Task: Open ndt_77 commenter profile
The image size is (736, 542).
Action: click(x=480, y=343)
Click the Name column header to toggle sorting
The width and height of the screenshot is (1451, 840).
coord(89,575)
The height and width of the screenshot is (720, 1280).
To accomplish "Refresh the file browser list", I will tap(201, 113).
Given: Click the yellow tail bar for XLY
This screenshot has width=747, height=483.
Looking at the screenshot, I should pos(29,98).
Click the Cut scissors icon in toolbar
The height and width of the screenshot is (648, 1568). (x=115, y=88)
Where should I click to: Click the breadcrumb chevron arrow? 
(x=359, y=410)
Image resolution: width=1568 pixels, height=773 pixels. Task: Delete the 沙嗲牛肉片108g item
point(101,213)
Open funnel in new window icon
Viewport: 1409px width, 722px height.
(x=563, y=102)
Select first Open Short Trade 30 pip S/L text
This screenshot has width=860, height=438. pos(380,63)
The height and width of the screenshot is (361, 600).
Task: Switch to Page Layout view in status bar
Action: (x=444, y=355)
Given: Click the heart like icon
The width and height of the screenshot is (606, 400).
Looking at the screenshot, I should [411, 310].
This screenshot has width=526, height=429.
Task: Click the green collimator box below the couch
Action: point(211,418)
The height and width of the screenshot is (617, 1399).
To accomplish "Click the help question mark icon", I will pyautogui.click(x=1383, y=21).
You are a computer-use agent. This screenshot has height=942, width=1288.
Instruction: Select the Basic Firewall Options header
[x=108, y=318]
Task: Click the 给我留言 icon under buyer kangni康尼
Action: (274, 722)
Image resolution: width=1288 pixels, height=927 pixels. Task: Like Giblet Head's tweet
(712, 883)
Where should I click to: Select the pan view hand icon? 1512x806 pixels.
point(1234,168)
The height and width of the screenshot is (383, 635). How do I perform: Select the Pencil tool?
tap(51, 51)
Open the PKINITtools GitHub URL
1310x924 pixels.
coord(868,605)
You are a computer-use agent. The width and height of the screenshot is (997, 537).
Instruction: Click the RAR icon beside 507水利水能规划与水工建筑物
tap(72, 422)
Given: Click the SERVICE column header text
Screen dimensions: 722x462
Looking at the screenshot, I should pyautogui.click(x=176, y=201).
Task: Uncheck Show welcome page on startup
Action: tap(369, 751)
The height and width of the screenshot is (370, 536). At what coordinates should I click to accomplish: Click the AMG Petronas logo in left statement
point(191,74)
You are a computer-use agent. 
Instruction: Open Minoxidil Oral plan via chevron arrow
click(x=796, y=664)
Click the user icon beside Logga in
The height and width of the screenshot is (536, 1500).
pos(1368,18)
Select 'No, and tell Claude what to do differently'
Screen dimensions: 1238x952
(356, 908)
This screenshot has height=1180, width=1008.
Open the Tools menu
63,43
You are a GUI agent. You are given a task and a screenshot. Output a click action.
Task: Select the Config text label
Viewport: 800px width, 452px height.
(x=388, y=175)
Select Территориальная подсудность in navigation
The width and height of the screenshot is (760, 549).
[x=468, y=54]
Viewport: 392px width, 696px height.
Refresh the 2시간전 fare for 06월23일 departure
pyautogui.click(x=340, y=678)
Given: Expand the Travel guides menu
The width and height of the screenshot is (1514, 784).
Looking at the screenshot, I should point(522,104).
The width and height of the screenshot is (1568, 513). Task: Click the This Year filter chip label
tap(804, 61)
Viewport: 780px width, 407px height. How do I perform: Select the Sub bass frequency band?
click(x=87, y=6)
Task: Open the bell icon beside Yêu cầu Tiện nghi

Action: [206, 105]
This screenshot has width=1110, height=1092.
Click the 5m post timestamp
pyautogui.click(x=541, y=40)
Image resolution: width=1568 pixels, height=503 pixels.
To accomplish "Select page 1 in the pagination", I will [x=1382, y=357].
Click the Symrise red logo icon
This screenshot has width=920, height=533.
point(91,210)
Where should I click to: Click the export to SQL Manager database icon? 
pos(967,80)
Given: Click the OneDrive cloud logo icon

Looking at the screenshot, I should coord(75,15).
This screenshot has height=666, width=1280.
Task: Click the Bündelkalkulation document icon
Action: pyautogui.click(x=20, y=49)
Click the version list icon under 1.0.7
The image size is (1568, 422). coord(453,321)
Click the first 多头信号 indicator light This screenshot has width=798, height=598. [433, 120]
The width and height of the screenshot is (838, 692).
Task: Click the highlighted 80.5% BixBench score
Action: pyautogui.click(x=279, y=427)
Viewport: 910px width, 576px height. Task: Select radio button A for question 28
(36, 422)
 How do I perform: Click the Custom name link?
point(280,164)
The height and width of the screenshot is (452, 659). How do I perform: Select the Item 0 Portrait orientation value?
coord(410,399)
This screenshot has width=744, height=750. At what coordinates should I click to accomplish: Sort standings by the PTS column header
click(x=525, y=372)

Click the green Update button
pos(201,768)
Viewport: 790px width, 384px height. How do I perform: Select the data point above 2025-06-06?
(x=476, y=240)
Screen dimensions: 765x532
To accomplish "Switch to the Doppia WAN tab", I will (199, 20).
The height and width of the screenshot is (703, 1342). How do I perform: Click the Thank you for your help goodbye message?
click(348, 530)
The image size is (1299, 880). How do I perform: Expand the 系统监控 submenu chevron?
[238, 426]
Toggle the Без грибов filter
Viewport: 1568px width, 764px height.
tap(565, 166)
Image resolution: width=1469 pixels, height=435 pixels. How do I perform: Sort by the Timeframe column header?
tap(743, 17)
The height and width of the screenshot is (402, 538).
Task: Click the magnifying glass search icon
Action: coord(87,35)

------------------------------------------------------------

Reproduce the entries above in full, so that each one reads exactly as before.

◆ Task result ◆
Task: Open ndt_77 commenter profile
The image size is (736, 542).
Action: click(x=480, y=343)
Click the Name column header to toggle sorting
The width and height of the screenshot is (1451, 840).
coord(89,575)
The height and width of the screenshot is (720, 1280).
To accomplish "Refresh the file browser list", I will tap(201, 113).
Given: Click the yellow tail bar for XLY
This screenshot has width=747, height=483.
Looking at the screenshot, I should pos(29,98).
Click the Cut scissors icon in toolbar
The height and width of the screenshot is (648, 1568). (x=115, y=88)
Where should I click to: Click the breadcrumb chevron arrow? 
(x=359, y=410)
Image resolution: width=1568 pixels, height=773 pixels. Task: Delete the 沙嗲牛肉片108g item
point(101,213)
Open funnel in new window icon
Viewport: 1409px width, 722px height.
(x=563, y=102)
Select first Open Short Trade 30 pip S/L text
This screenshot has width=860, height=438. pos(380,63)
The height and width of the screenshot is (361, 600).
Task: Switch to Page Layout view in status bar
Action: (x=444, y=355)
Given: Click the heart like icon
The width and height of the screenshot is (606, 400).
Looking at the screenshot, I should [411, 310].
This screenshot has width=526, height=429.
Task: Click the green collimator box below the couch
Action: point(211,418)
The height and width of the screenshot is (617, 1399).
To accomplish "Click the help question mark icon", I will pyautogui.click(x=1383, y=21).
You are a computer-use agent. This screenshot has height=942, width=1288.
Instruction: Select the Basic Firewall Options header
[x=108, y=318]
Task: Click the 给我留言 icon under buyer kangni康尼
Action: (274, 722)
Image resolution: width=1288 pixels, height=927 pixels. Task: Like Giblet Head's tweet
(712, 883)
Where should I click to: Select the pan view hand icon? 1512x806 pixels.
point(1234,168)
The height and width of the screenshot is (383, 635). How do I perform: Select the Pencil tool?
tap(51, 51)
Open the PKINITtools GitHub URL
1310x924 pixels.
coord(868,605)
You are a computer-use agent. The width and height of the screenshot is (997, 537).
Instruction: Click the RAR icon beside 507水利水能规划与水工建筑物
tap(72, 422)
Given: Click the SERVICE column header text
Screen dimensions: 722x462
Looking at the screenshot, I should pyautogui.click(x=176, y=201).
Task: Uncheck Show welcome page on startup
Action: tap(369, 751)
The height and width of the screenshot is (370, 536). At what coordinates should I click to accomplish: Click the AMG Petronas logo in left statement
point(191,74)
You are a computer-use agent. 
Instruction: Open Minoxidil Oral plan via chevron arrow
click(x=796, y=664)
Click the user icon beside Logga in
The height and width of the screenshot is (536, 1500).
pos(1368,18)
Select 'No, and tell Claude what to do differently'
Screen dimensions: 1238x952
(356, 908)
This screenshot has height=1180, width=1008.
Open the Tools menu
63,43
You are a GUI agent. You are given a task and a screenshot. Output a click action.
Task: Select the Config text label
Viewport: 800px width, 452px height.
(x=388, y=175)
Select Территориальная подсудность in navigation
The width and height of the screenshot is (760, 549).
[x=468, y=54]
Viewport: 392px width, 696px height.
Refresh the 2시간전 fare for 06월23일 departure
pyautogui.click(x=340, y=678)
Given: Expand the Travel guides menu
The width and height of the screenshot is (1514, 784).
Looking at the screenshot, I should point(522,104).
The width and height of the screenshot is (1568, 513). Task: Click the This Year filter chip label
tap(804, 61)
Viewport: 780px width, 407px height. How do I perform: Select the Sub bass frequency band?
click(x=87, y=6)
Task: Open the bell icon beside Yêu cầu Tiện nghi

Action: [206, 105]
This screenshot has width=1110, height=1092.
Click the 5m post timestamp
pyautogui.click(x=541, y=40)
Image resolution: width=1568 pixels, height=503 pixels.
To accomplish "Select page 1 in the pagination", I will [x=1382, y=357].
Click the Symrise red logo icon
This screenshot has width=920, height=533.
point(91,210)
Where should I click to: Click the export to SQL Manager database icon? 
pos(967,80)
Given: Click the OneDrive cloud logo icon

Looking at the screenshot, I should coord(75,15).
This screenshot has height=666, width=1280.
Task: Click the Bündelkalkulation document icon
Action: pyautogui.click(x=20, y=49)
Click the version list icon under 1.0.7
The image size is (1568, 422). coord(453,321)
Click the first 多头信号 indicator light This screenshot has width=798, height=598. [433, 120]
The width and height of the screenshot is (838, 692).
Task: Click the highlighted 80.5% BixBench score
Action: pyautogui.click(x=279, y=427)
Viewport: 910px width, 576px height. Task: Select radio button A for question 28
(36, 422)
 How do I perform: Click the Custom name link?
point(280,164)
The height and width of the screenshot is (452, 659). How do I perform: Select the Item 0 Portrait orientation value?
coord(410,399)
This screenshot has width=744, height=750. At what coordinates should I click to accomplish: Sort standings by the PTS column header
click(x=525, y=372)

Click the green Update button
pos(201,768)
Viewport: 790px width, 384px height. How do I perform: Select the data point above 2025-06-06?
(x=476, y=240)
Screen dimensions: 765x532
To accomplish "Switch to the Doppia WAN tab", I will (199, 20).
The height and width of the screenshot is (703, 1342). How do I perform: Click the Thank you for your help goodbye message?
click(348, 530)
The image size is (1299, 880). How do I perform: Expand the 系统监控 submenu chevron?
[238, 426]
Toggle the Без грибов filter
Viewport: 1568px width, 764px height.
tap(565, 166)
Image resolution: width=1469 pixels, height=435 pixels. How do I perform: Sort by the Timeframe column header?
tap(743, 17)
The height and width of the screenshot is (402, 538).
Task: Click the magnifying glass search icon
Action: coord(87,35)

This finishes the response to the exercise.